"PSA: Linux 5.16 has major regression in btrfs causing extreme IO load"

The BTRFS file system and Linux 5.16 may cause significant ssd disk wear if the autodefrag mount option is enabled.

Linux 5.16 saw some changes in the btrfs defragmentation code which introduced a regression that causes extreme write IO (and associated single-core 100% CPU load by a kernel thread named btrfs-cleaner). Apparently it’s defragmenting in an infinite loop.

It’s affecting volumes mounted with -o ssd,autodefrag, which is the default in most distributions.

This has the potential to wear out an SSD in a matter of weeks: on my Samsung PM981 Polaris 512GB this lead to 188 TB of writes in 10 days or so. That’s several years of endurance gone. 370 full drive overwrites.

The workaround is to disable autodefrag until this is resolved: mount -o remount,noautodefrag / and change autodefrag to noautodefrag in your /etc/fstab.

Relevant linux mailing list thread: https://lore.kernel.org/linux-btrfs/CAEwRaO4y3PPPUdwYjNDoB9m9CLzfd3DFFk2iK1X6OyyEWG5-mg@mail.gmail.com/

Original post: www.reddit.com

16 Likes

:clown_face: fs

5 Likes

Well, now I’m happy I was too lazy changing to btrfs on friday. Being lazy sometimes works out…

4 Likes

Thanks for posting this!
I have been watching the terminal output of sudo iotop -a on and off for a past couple of weeks.
I did notice an unusually high write rate associated with another btrfs process as well, namely btrfs-transaction (?).
I wanted to post about it on the forum and ask about it but I didn’t get around doing it.

Below is an screenshot of the terminal output of sudo iotop -a after 5 minutes uptime with nothing else but the system running:

here is another one after 20 minutes uptime, with Firefox (one tab) running in the background:

Does anyone know it this is also related to the above mentioned regression?

I need to add that this is after I applied the workaround posted above.

1 Like

Thx, i was looking for similar tool on Linux for long! :+1:

2 Likes

I found this post from almost 5 years (!) ago:

So, it seems the issue with autodefrag and btrfs-transacti is not a new one?

I would appreciate if forummates with more knowledge about the ins and outs of BTRFS could shed some light on this.

I checked the sudo iotop -a, and indeed btrfs transaction and btrfs cleaner were there…
Then, removed ssd,autodefrag from btrfs fs in fstab, rebooted and now, no more btrfs transaction/cleaner are showing up…

Thirty seconds is the default btrfs commit interval, I assume this is what this user was observing and curious about.

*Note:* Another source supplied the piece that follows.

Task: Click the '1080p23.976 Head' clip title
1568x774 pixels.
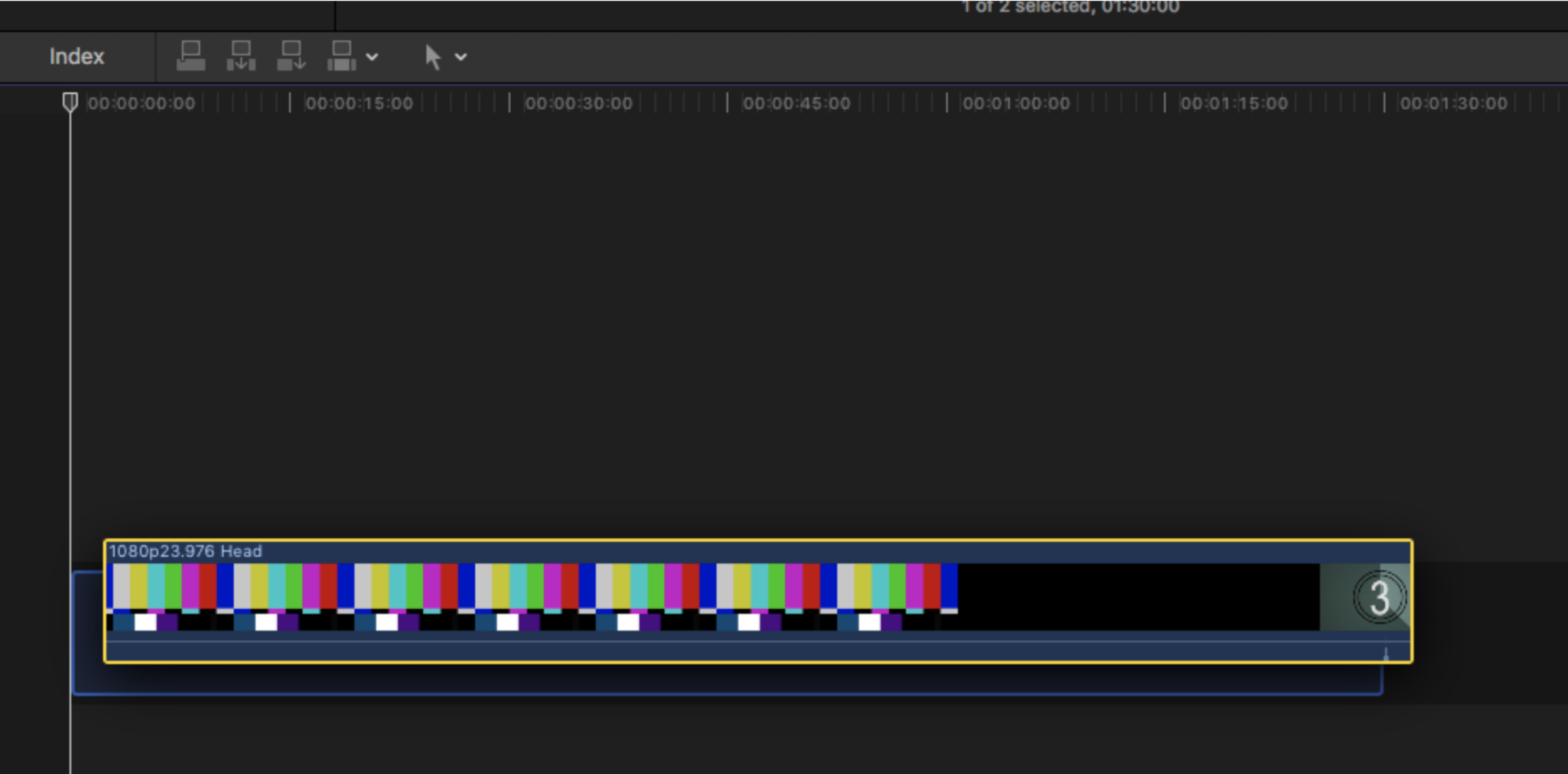Action: click(185, 551)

These issues are definitely new in 5.16.

1 Like

I did change autodefrag to noautodefrag as mentioned in OP. After reboot I still got btrfs-transacti running and writing :thinking:

systemd-journald seems to do a whole lot of writing as was mentioned in the post I linked to above.

The proposed solution:

One thing that Fedora does but I’m not sure about Ubuntu, is it marks the /var/log/journal directory and all subdirectories and files with chattr +C . The ‘C’ attribute marks it as not copy-on-write, which means btrfs reads and writes it much as ext4 or xfs would.

Is this the thing that needs to be done then?

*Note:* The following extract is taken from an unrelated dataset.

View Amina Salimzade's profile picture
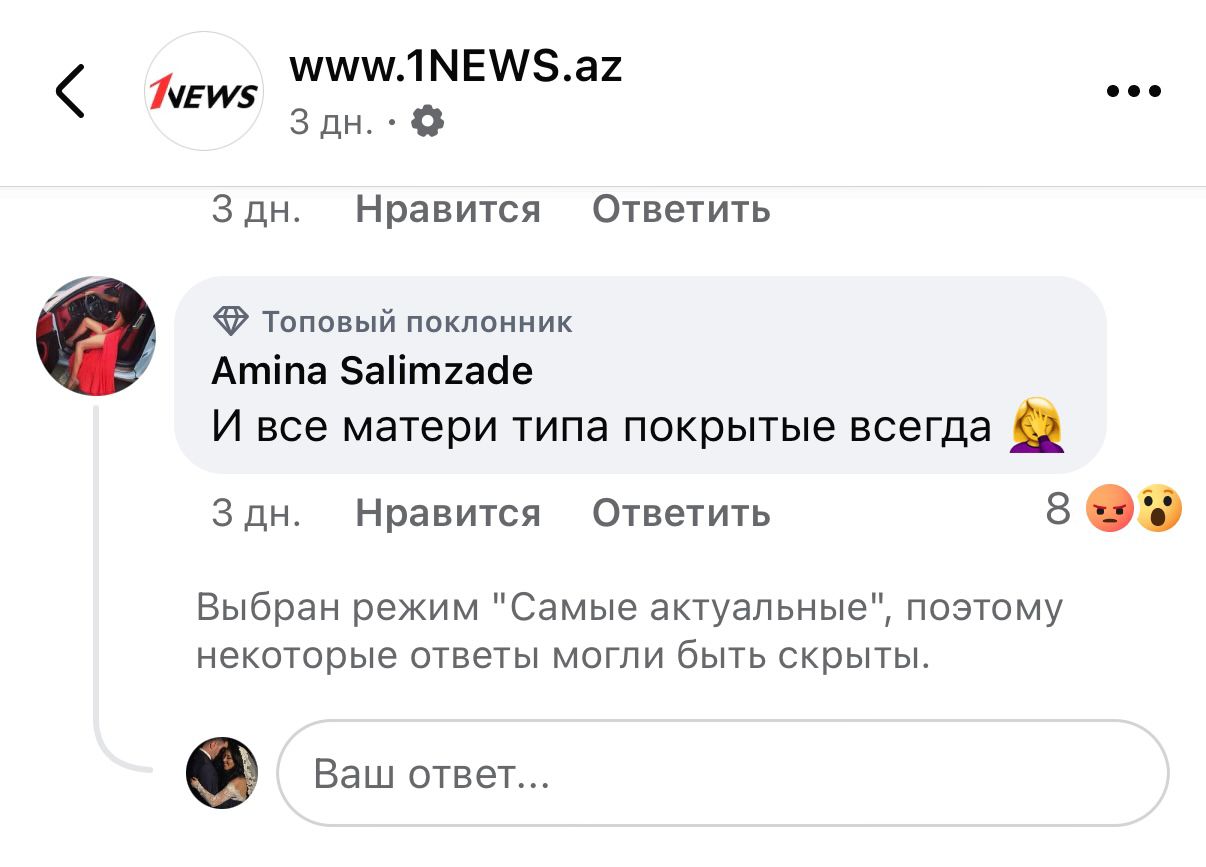coord(96,336)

There’s some good detail about the increased IO in the kernel mailing list thread.

There are two main issues:

  1. Defragmenting 1 byte files will cause an infinite loop;
  2. The algorithm looks for candidates more correctly than in 5.15, therefore identifying more opportunities for correct defragmentation.

Case 1 is obviously a bug. Case 2 is less of a bug, and an older BTRFS filesystem will see much more defragmentation activity because it hasn’t been defragmented fully since changes in 5.10 vastly reduced the scope of candidate data.

There are some patches in the mailing list thread that should be making their way into the kernel at some point; they aren’t present as of 5.15.4.

5 Likes

Does noautodefrag has the same effect as removing autodefrag from the fstab ?

It will depend on the defaults. noautodefrag will make the option explicit.

2 Likes

It seems removing autodefrag is enough for me, thanks jonathon.

$ sudo mount | grep btrfs
/dev/sda2 on / type btrfs (rw,noatime,compress=zstd:3,ssd,discard=async,space_cache=v2,subvolid=256,subvol=/@)
2 Likes

Don’t know.
I wonder how come in your case btrfs-transacti is also gone.
So if I interpret @jonathon correctly, both removing and make the option explicit should have the same result. :thinking:

1 Like

Thanks for the information, turned off autodefrag

If journald writes a lot of log data I would look into why it writes so much data. One can make a case to handle /var/log somewhat differently - and some installations do - but on a normal desktop system that’s more of an advanced optimization than a necessity. If you have never tinkered with btrfs subvolumes and no reason otherwise to do so I would recommend not to bother.

1 Like

The impact of this is more dramatic than the title suggests. From the reddit note:

This has the potential to wear out an SSD in a matter of weeks: on my Samsung PM981 Polaris 512GB this lead to 188 TB of writes in 10 days or so. That’s several years of endurance gone. 370 full drive overwrites.

Potential hardware damage and complete data loss. This should not go unnoticed by any EndeavourOS user. But I am afraid that many of them do not follow this forum.

I am wondering if there is any good way to fix all(!) endeavouros installations with a mandatory package. Or at least a note in BIG LETTERS when a 5.16 is installed or updated.

6 Likes

The only way is not to use :clown_face: fs i’m afraid (since it was known to having that kind of problems from time to time), and even if there were some centralized backdoor in EndeavourOS (@joekamprad :shushing_face:), i doubt it would be good idea to knowingly have such ability, even if it were used for good intention…